Pensando en voz alta
El pasado viernes 30 de abril asistimos a la inauguración del Quinto Salón de Pintura “Eduardo Kingman Riofrío”, propuesto por la Universidad Nacional de Loja, en el marco del Sexto Encuentro Nacional de Culturas. Quiero expresar mi felicitación a las y los colegas ganadores y desearles lo mejor. Habrá momento de comentar el veredicto con la altura que se merece.
De lo que necesito hablar es de una parte del discurso que hiciera el presidente del Salón y que me apena sobremanera.
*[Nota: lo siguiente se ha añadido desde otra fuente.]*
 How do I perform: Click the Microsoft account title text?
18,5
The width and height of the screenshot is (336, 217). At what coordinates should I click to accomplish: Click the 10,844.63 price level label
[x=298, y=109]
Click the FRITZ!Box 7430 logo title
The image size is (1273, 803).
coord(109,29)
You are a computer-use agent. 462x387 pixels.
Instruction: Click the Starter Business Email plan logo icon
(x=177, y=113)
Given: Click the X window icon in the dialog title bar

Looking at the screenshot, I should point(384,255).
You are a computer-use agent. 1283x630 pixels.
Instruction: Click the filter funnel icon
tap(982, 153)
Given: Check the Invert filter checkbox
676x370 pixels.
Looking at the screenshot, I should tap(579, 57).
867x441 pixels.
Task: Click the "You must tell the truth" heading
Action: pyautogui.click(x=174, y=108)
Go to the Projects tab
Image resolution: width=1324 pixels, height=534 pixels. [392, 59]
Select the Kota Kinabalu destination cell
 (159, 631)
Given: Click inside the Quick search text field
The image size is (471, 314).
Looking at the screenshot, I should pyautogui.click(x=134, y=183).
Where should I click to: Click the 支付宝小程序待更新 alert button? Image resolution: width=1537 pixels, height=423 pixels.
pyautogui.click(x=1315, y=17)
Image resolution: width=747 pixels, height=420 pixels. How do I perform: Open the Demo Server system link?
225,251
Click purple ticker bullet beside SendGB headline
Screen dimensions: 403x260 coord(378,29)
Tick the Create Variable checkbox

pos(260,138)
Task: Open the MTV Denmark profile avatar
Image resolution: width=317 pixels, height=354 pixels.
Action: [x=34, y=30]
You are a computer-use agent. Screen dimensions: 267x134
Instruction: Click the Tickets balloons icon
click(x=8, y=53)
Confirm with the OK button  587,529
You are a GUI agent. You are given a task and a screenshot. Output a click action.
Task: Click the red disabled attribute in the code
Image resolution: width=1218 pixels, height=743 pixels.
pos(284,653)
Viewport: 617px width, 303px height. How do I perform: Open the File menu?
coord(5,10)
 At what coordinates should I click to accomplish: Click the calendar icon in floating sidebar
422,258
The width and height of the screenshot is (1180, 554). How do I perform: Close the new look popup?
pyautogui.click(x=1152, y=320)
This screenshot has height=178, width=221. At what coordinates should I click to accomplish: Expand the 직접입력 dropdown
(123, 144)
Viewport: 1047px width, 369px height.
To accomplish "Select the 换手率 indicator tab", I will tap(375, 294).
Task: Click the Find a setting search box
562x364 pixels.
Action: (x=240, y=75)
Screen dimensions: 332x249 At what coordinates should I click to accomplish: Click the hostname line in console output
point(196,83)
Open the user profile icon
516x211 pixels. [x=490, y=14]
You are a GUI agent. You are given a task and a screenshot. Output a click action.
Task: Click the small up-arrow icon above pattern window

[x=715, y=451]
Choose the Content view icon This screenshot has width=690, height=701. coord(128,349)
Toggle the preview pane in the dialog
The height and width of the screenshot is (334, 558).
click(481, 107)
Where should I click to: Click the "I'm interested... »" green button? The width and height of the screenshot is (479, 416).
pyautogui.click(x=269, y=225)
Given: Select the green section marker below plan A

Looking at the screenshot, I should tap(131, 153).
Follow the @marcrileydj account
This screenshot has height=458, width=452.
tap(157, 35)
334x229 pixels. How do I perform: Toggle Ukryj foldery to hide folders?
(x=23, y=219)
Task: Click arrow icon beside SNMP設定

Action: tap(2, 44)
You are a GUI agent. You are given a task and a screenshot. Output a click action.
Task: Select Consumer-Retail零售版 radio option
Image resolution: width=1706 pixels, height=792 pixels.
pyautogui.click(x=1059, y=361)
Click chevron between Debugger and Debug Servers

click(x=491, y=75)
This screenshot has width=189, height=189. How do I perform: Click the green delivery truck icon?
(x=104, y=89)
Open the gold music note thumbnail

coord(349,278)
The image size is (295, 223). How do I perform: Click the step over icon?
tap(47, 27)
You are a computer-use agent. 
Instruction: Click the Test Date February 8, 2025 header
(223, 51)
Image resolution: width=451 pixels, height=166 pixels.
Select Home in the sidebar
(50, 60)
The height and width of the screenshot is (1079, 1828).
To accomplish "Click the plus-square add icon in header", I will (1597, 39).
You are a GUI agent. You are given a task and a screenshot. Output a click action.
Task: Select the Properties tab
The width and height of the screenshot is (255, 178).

Me pregunto, cómo es posible que en una época como la actual, llena de oportunidades y de posibilidades abiertas a la diversidad de expresiones en el territorio artístico, se aproveche un acto como éste para desvalorizar todo tipo de arte que no sea la pintura. Estoy de acuerdo en que se quiera poner en alto el espíritu del certamen pero, ¿por qué tenemos que invalidar otras propuestas? ¿Qué verdad ha sido dicha en materia de arte que nos autorice a desmerecer el trabajo de artistas que no hacen pintura de caballete? Esto no es un ataque a este tipo de obras, con las que además me identifico y complazco, pero las artes visuales hace tiempo que han emprendido caminos afortunadamente inciertos. Como artistas debemos estar orgullosos de nuestro trabajo pero al mismo tiempo saber reconocer el valor de las producciones de otros colegas que no piensan como nosotros.
Paralelo a ésto se trató de minimizar el esfuerzo de la Bienal de Cuenca, sin un argumento académico que nos hubiera gustado escuchar, habida cuenta del respetable contexto Universitario. Si bien es cierto que la Bienal ha tenido momentos que nos han dejado con un mal sabor, no podemos desconocer los favorables cambios que ha sufrido y que en la última edición reivindicaron su calidad.
Demás está decir que me hago responsable de esta crítica que apuesta por un crecimiento del Salón pero también por una comprensión de la complejidad de los fenómenos artísticos en un mundo que precisa la complementariedad en lugar de una competitividad ciega que los artistas no podemos permitirnos.